As it is Allergy Awareness Week, this month’s Pathology Spotlight blog is about Nasal Polyps.
This specimen shows a section through the head in which nasal polyps can be seen in the nasal cavity. Nasal polyps often show the stalked appearance seen here, growing out from the nasal or sinus lining where they can become quite large as in this case. However they are symptomless and harmless if they do not become large enough to cause a blockage or a runny, irritated nose. Nasal polyps generally arise as a result of chronic allergic inflammation in the lining of the nasal cavities and sinuses.

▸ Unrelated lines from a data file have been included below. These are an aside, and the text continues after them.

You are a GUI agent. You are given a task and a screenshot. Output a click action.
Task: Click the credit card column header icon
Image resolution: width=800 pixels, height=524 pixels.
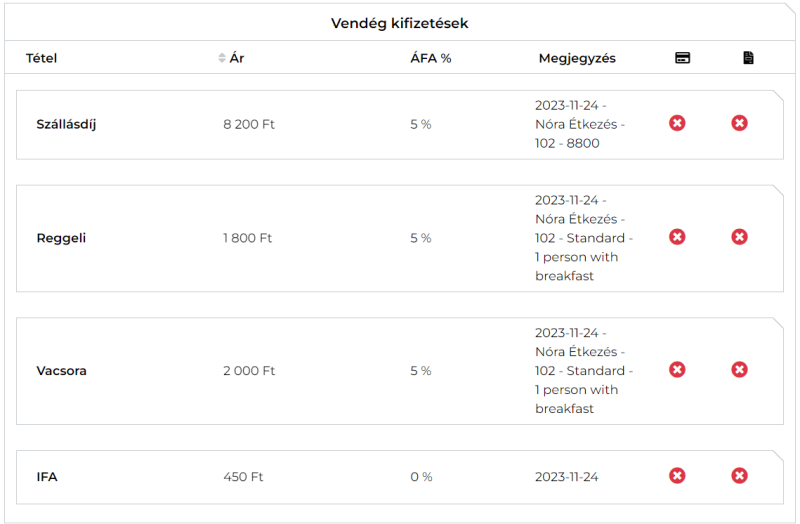click(682, 58)
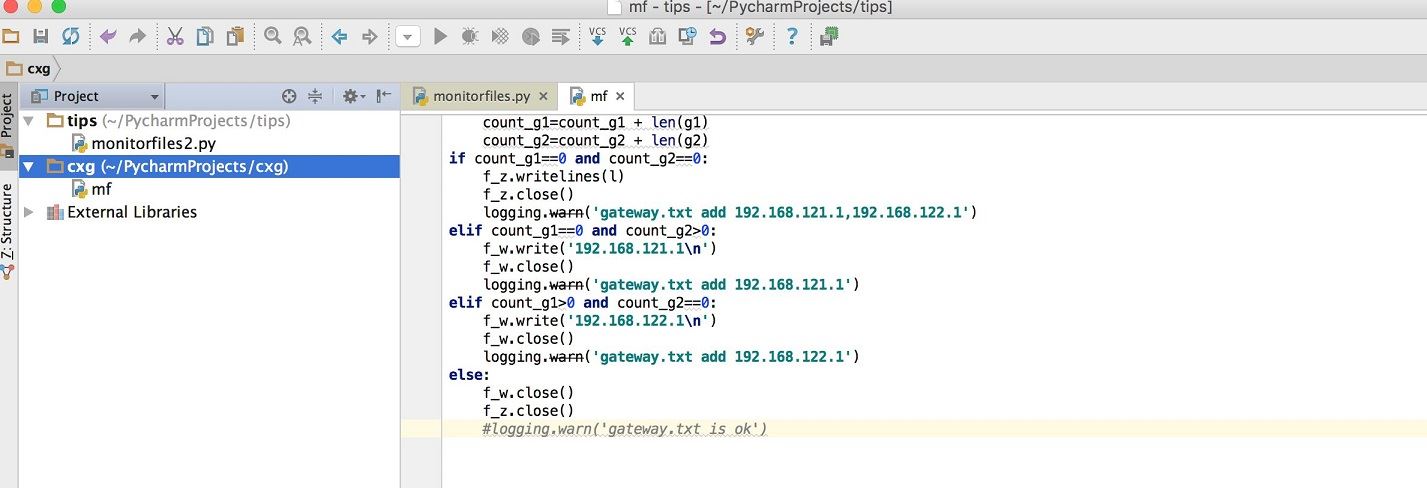Switch to the monitorfiles.py tab
1427x488 pixels.
click(480, 96)
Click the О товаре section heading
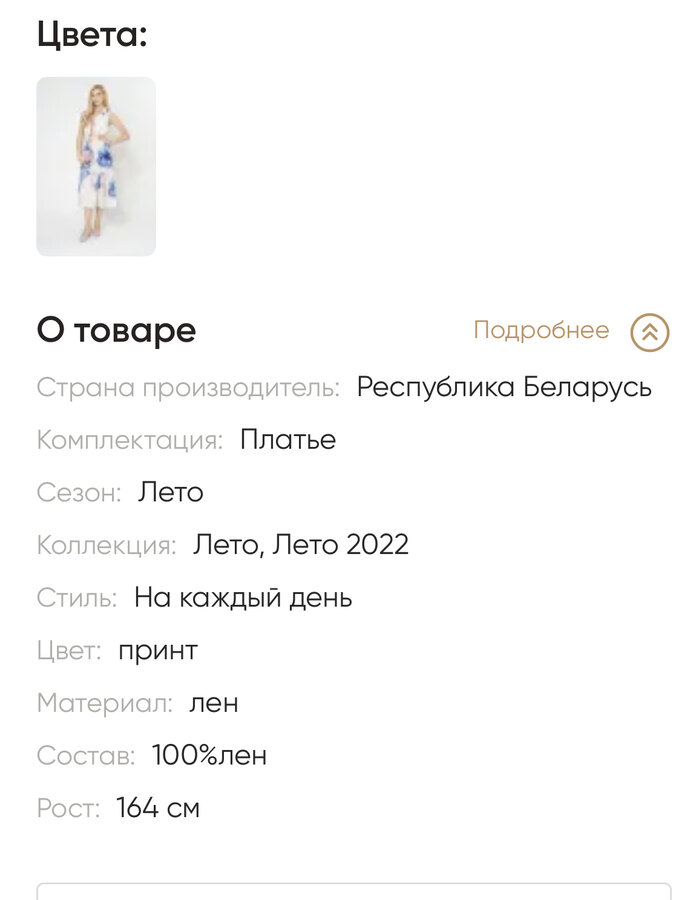Screen dimensions: 696x900 point(116,331)
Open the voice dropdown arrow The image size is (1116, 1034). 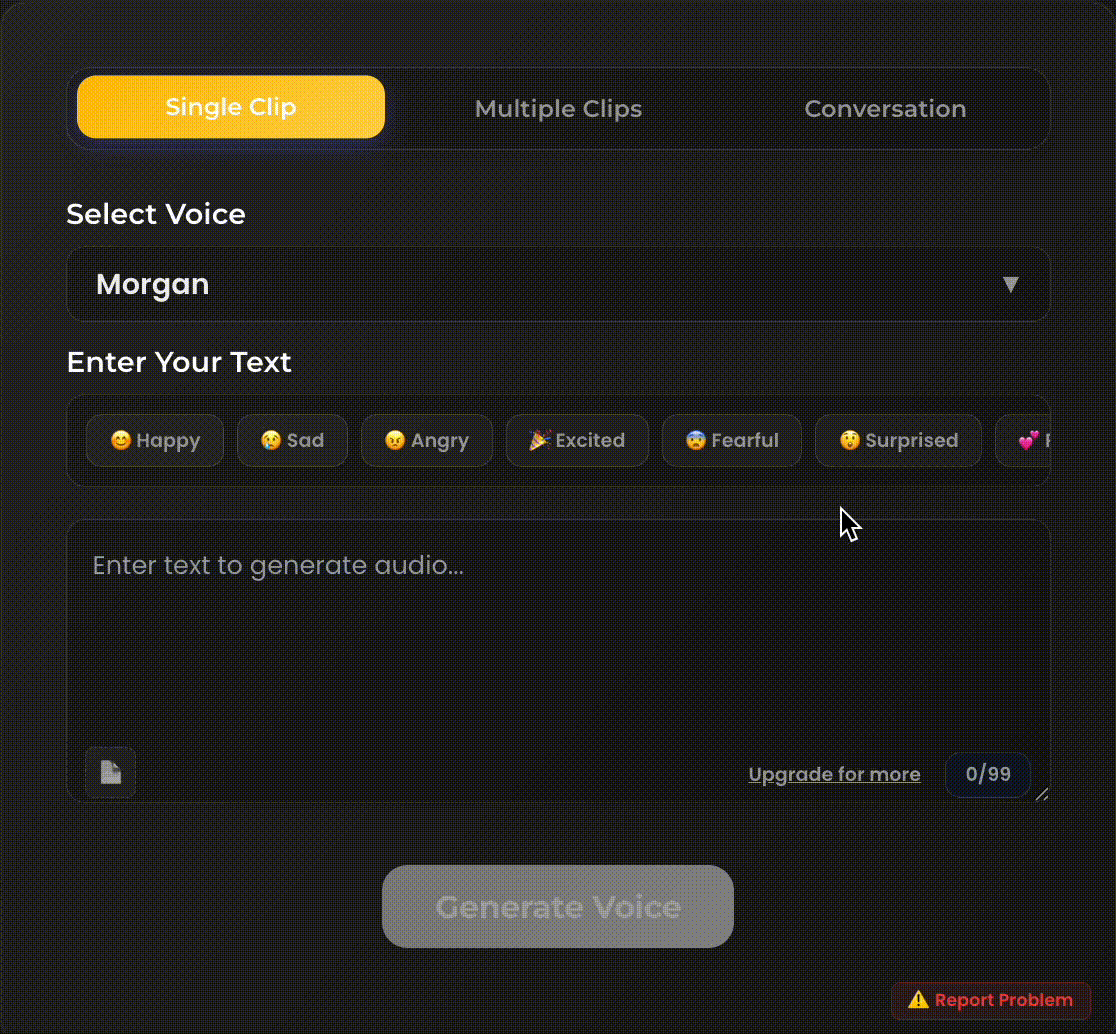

Chronic inflammation in these regions is very common, afflicting about 10% of European adults and about 3% of people develop nasal polyps to some extent. The exact events that lead to the inflammation that causes polyps is still unknown, but certain associations have been shown; for instance nasal polyps arise especially in chronic sinusitis due to fungal infection, in people with aspirin allergy, in hay fever-sufferers and in individuals who have the chronic infective lung condition cystic fibrosis.
The eosinophil is the inflammatory cell that is associated with allergic inflammation and accumulation of eosinophils in the nasal lining is characteristic of polyp development. Eosinophils are often found in a large numbers in polyps themselves confirming their allergic origins. Nasal polyps can be difficult to treat as they tend to return. However the polyps may shrink if anti-inflammatory steroid medication is used. Failing that surgery can be carried out whereby a tube with a video camera at one end is inserted into a nostril so the surgeon can see inside the nose and sinuses. Surgical instruments, such as a tiny motorised revolving shaver is then guided up the nostril and used to remove the polyps.